[Recorded information — start]
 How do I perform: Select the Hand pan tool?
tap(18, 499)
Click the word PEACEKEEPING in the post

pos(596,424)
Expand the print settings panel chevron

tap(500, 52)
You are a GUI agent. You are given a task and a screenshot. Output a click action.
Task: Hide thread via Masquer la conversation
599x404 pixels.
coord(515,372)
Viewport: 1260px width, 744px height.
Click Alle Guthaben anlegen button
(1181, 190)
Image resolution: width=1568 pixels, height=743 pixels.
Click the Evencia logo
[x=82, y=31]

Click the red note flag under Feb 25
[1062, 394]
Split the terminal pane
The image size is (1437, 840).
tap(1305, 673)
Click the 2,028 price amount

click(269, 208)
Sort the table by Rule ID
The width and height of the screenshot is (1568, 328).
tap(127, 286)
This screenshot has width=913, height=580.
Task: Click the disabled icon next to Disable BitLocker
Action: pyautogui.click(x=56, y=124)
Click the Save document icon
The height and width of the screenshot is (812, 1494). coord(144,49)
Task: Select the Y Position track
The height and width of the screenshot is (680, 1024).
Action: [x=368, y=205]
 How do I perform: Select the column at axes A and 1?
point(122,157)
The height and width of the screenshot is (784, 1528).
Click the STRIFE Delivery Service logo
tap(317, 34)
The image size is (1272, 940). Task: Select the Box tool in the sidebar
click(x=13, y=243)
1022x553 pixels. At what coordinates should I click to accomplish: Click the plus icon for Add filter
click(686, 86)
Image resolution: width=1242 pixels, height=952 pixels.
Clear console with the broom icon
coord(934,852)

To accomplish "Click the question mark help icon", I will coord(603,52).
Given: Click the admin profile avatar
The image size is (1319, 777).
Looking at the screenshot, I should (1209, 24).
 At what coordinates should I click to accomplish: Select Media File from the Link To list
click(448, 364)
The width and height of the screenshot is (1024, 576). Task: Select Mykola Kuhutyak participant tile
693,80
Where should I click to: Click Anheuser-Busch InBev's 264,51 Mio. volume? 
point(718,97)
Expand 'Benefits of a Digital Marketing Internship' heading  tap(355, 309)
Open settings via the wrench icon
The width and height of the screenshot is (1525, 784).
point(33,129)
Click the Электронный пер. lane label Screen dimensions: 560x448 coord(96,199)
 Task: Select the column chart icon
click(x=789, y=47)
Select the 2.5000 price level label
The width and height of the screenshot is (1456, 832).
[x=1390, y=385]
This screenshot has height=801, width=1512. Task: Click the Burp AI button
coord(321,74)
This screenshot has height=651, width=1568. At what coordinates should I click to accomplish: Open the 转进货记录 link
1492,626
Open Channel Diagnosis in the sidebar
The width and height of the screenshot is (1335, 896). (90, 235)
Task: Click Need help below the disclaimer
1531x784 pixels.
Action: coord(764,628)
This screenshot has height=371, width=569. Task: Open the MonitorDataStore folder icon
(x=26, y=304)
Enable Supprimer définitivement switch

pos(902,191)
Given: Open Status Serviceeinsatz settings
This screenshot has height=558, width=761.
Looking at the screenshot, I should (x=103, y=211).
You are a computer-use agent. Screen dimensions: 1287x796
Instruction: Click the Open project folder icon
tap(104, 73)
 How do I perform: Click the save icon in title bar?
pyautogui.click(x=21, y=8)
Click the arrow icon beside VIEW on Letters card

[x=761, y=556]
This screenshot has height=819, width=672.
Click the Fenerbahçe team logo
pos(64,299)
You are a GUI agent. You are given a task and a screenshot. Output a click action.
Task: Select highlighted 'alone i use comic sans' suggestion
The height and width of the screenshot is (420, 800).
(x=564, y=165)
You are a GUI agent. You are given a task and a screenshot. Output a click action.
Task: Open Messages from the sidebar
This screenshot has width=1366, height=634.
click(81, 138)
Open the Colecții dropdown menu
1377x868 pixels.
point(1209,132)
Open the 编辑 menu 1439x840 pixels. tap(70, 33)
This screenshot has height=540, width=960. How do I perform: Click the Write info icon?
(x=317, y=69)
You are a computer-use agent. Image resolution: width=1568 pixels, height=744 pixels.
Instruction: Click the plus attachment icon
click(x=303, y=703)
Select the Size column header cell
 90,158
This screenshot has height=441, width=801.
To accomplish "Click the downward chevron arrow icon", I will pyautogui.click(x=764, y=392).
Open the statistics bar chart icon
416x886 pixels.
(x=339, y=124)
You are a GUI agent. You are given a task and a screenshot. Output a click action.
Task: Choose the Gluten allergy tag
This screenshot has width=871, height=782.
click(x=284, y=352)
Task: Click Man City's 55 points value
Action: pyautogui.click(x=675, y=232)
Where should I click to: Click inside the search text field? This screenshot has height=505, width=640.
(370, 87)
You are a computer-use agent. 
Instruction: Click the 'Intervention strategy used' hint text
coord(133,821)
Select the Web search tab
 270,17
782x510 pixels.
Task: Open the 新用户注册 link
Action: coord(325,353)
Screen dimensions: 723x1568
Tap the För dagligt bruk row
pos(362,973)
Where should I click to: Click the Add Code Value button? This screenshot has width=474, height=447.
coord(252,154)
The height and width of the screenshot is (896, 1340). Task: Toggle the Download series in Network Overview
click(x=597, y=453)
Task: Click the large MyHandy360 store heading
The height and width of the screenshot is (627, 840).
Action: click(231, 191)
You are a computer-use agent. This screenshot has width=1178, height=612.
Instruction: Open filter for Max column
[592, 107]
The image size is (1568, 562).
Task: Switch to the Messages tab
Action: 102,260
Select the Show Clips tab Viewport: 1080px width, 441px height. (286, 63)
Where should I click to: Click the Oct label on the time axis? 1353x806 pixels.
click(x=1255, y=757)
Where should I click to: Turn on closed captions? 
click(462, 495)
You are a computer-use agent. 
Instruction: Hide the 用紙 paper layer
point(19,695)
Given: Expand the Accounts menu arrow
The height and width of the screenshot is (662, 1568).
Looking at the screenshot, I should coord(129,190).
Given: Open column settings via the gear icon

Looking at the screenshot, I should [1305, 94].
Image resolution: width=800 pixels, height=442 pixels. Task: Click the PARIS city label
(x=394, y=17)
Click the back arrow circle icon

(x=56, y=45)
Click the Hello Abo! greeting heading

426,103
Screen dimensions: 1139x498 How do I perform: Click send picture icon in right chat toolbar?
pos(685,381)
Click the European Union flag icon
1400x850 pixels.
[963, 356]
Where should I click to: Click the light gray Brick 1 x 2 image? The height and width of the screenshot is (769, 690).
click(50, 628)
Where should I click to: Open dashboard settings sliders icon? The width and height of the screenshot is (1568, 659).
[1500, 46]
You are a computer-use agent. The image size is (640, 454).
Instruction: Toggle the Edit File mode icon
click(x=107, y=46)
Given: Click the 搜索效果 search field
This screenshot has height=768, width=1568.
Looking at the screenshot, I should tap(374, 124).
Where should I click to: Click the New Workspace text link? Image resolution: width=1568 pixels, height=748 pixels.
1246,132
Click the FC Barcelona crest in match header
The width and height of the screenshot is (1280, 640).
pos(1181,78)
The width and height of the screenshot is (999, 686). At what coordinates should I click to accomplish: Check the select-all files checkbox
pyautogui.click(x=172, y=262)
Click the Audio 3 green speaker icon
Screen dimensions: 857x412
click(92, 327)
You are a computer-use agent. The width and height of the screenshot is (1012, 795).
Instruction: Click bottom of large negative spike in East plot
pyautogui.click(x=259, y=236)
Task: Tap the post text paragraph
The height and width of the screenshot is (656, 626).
[Recorded information — finish]
• _What you will do_
Word for word, restate the whole of the material above.

• _Answer for the task_
 How do I perform: Select the Hand pan tool?
tap(18, 499)
Click the word PEACEKEEPING in the post

pos(596,424)
Expand the print settings panel chevron

tap(500, 52)
You are a GUI agent. You are given a task and a screenshot. Output a click action.
Task: Hide thread via Masquer la conversation
599x404 pixels.
coord(515,372)
Viewport: 1260px width, 744px height.
Click Alle Guthaben anlegen button
(1181, 190)
Image resolution: width=1568 pixels, height=743 pixels.
Click the Evencia logo
[x=82, y=31]

Click the red note flag under Feb 25
[1062, 394]
Split the terminal pane
The image size is (1437, 840).
tap(1305, 673)
Click the 2,028 price amount

click(269, 208)
Sort the table by Rule ID
The width and height of the screenshot is (1568, 328).
tap(127, 286)
This screenshot has width=913, height=580.
Task: Click the disabled icon next to Disable BitLocker
Action: pyautogui.click(x=56, y=124)
Click the Save document icon
The height and width of the screenshot is (812, 1494). coord(144,49)
Task: Select the Y Position track
The height and width of the screenshot is (680, 1024).
Action: [x=368, y=205]
 How do I perform: Select the column at axes A and 1?
point(122,157)
The height and width of the screenshot is (784, 1528).
Click the STRIFE Delivery Service logo
tap(317, 34)
The image size is (1272, 940). Task: Select the Box tool in the sidebar
click(x=13, y=243)
1022x553 pixels. At what coordinates should I click to accomplish: Click the plus icon for Add filter
click(686, 86)
Image resolution: width=1242 pixels, height=952 pixels.
Clear console with the broom icon
coord(934,852)

To accomplish "Click the question mark help icon", I will coord(603,52).
Given: Click the admin profile avatar
The image size is (1319, 777).
Looking at the screenshot, I should (1209, 24).
 At what coordinates should I click to accomplish: Select Media File from the Link To list
click(448, 364)
The width and height of the screenshot is (1024, 576). Task: Select Mykola Kuhutyak participant tile
693,80
Where should I click to: Click Anheuser-Busch InBev's 264,51 Mio. volume? 
point(718,97)
Expand 'Benefits of a Digital Marketing Internship' heading  tap(355, 309)
Open settings via the wrench icon
The width and height of the screenshot is (1525, 784).
point(33,129)
Click the Электронный пер. lane label Screen dimensions: 560x448 coord(96,199)
 Task: Select the column chart icon
click(x=789, y=47)
Select the 2.5000 price level label
The width and height of the screenshot is (1456, 832).
[x=1390, y=385]
This screenshot has height=801, width=1512. Task: Click the Burp AI button
coord(321,74)
This screenshot has height=651, width=1568. At what coordinates should I click to accomplish: Open the 转进货记录 link
1492,626
Open Channel Diagnosis in the sidebar
The width and height of the screenshot is (1335, 896). (90, 235)
Task: Click Need help below the disclaimer
1531x784 pixels.
Action: coord(764,628)
This screenshot has height=371, width=569. Task: Open the MonitorDataStore folder icon
(x=26, y=304)
Enable Supprimer définitivement switch

pos(902,191)
Given: Open Status Serviceeinsatz settings
This screenshot has height=558, width=761.
Looking at the screenshot, I should (x=103, y=211).
You are a computer-use agent. Screen dimensions: 1287x796
Instruction: Click the Open project folder icon
tap(104, 73)
 How do I perform: Click the save icon in title bar?
pyautogui.click(x=21, y=8)
Click the arrow icon beside VIEW on Letters card

[x=761, y=556]
This screenshot has height=819, width=672.
Click the Fenerbahçe team logo
pos(64,299)
You are a GUI agent. You are given a task and a screenshot. Output a click action.
Task: Select highlighted 'alone i use comic sans' suggestion
The height and width of the screenshot is (420, 800).
(x=564, y=165)
You are a GUI agent. You are given a task and a screenshot. Output a click action.
Task: Open Messages from the sidebar
This screenshot has width=1366, height=634.
click(81, 138)
Open the Colecții dropdown menu
1377x868 pixels.
point(1209,132)
Open the 编辑 menu 1439x840 pixels. tap(70, 33)
This screenshot has height=540, width=960. How do I perform: Click the Write info icon?
(x=317, y=69)
You are a computer-use agent. Image resolution: width=1568 pixels, height=744 pixels.
Instruction: Click the plus attachment icon
click(x=303, y=703)
Select the Size column header cell
 90,158
This screenshot has height=441, width=801.
To accomplish "Click the downward chevron arrow icon", I will pyautogui.click(x=764, y=392).
Open the statistics bar chart icon
416x886 pixels.
(x=339, y=124)
You are a GUI agent. You are given a task and a screenshot. Output a click action.
Task: Choose the Gluten allergy tag
This screenshot has width=871, height=782.
click(x=284, y=352)
Task: Click Man City's 55 points value
Action: pyautogui.click(x=675, y=232)
Where should I click to: Click inside the search text field? This screenshot has height=505, width=640.
(370, 87)
You are a computer-use agent. 
Instruction: Click the 'Intervention strategy used' hint text
coord(133,821)
Select the Web search tab
 270,17
782x510 pixels.
Task: Open the 新用户注册 link
Action: coord(325,353)
Screen dimensions: 723x1568
Tap the För dagligt bruk row
pos(362,973)
Where should I click to: Click the Add Code Value button? This screenshot has width=474, height=447.
coord(252,154)
The height and width of the screenshot is (896, 1340). Task: Toggle the Download series in Network Overview
click(x=597, y=453)
Task: Click the large MyHandy360 store heading
The height and width of the screenshot is (627, 840).
Action: click(231, 191)
You are a computer-use agent. This screenshot has width=1178, height=612.
Instruction: Open filter for Max column
[592, 107]
The image size is (1568, 562).
Task: Switch to the Messages tab
Action: 102,260
Select the Show Clips tab Viewport: 1080px width, 441px height. (286, 63)
Where should I click to: Click the Oct label on the time axis? 1353x806 pixels.
click(x=1255, y=757)
Where should I click to: Turn on closed captions? 
click(462, 495)
You are a computer-use agent. 
Instruction: Hide the 用紙 paper layer
point(19,695)
Given: Expand the Accounts menu arrow
The height and width of the screenshot is (662, 1568).
Looking at the screenshot, I should coord(129,190).
Given: Open column settings via the gear icon

Looking at the screenshot, I should [1305, 94].
Image resolution: width=800 pixels, height=442 pixels. Task: Click the PARIS city label
(x=394, y=17)
Click the back arrow circle icon

(x=56, y=45)
Click the Hello Abo! greeting heading

426,103
Screen dimensions: 1139x498 How do I perform: Click send picture icon in right chat toolbar?
pos(685,381)
Click the European Union flag icon
1400x850 pixels.
[963, 356]
Where should I click to: Click the light gray Brick 1 x 2 image? The height and width of the screenshot is (769, 690).
click(50, 628)
Where should I click to: Open dashboard settings sliders icon? The width and height of the screenshot is (1568, 659).
[1500, 46]
You are a computer-use agent. The image size is (640, 454).
Instruction: Toggle the Edit File mode icon
click(x=107, y=46)
Given: Click the 搜索效果 search field
This screenshot has height=768, width=1568.
Looking at the screenshot, I should tap(374, 124).
Where should I click to: Click the New Workspace text link? Image resolution: width=1568 pixels, height=748 pixels.
1246,132
Click the FC Barcelona crest in match header
The width and height of the screenshot is (1280, 640).
pos(1181,78)
The width and height of the screenshot is (999, 686). At what coordinates should I click to accomplish: Check the select-all files checkbox
pyautogui.click(x=172, y=262)
Click the Audio 3 green speaker icon
Screen dimensions: 857x412
click(92, 327)
You are a computer-use agent. The width and height of the screenshot is (1012, 795).
Instruction: Click bottom of large negative spike in East plot
pyautogui.click(x=259, y=236)
Task: Tap the post text paragraph
The height and width of the screenshot is (656, 626).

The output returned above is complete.